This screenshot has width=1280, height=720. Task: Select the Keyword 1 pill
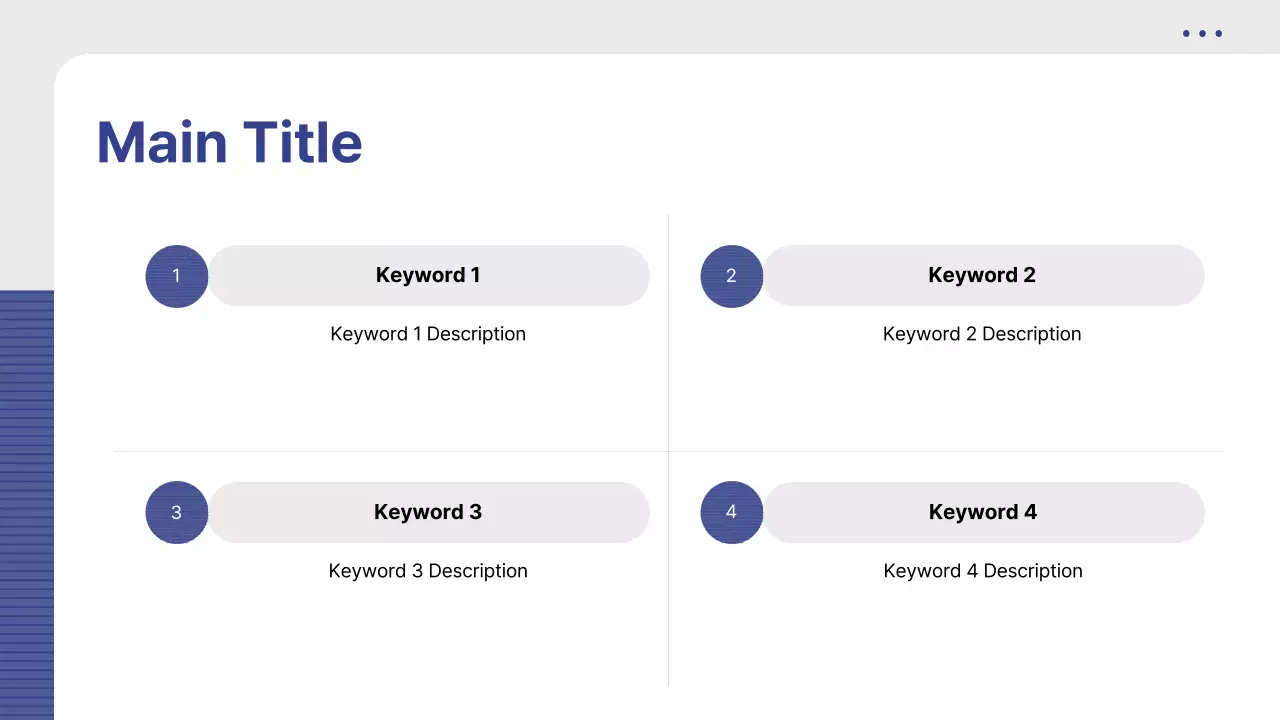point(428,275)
==
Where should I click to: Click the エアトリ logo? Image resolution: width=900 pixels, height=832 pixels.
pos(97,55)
---
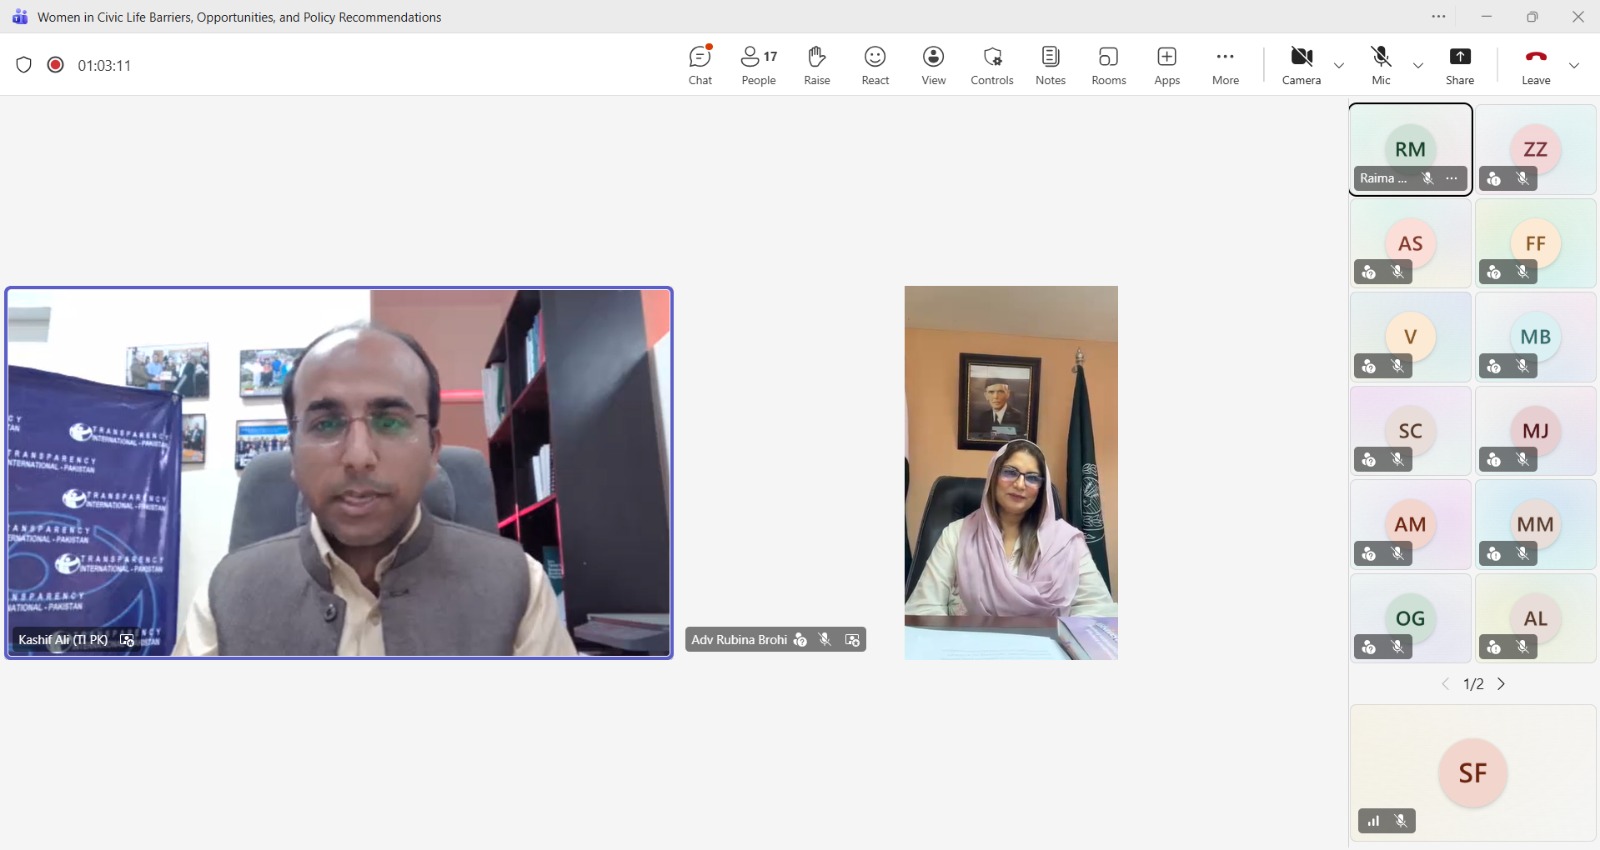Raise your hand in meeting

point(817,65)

GIVEN EXERCISE → Switch "pill" to "button" in the lines from the one containing "This screenshot has" through the one containing "point(428,275)", both included, and return only those lines with nothing else altered. Leave the pictures out.

CORRECT ANSWER →
This screenshot has width=1280, height=720. Task: Select the Keyword 1 button
point(428,275)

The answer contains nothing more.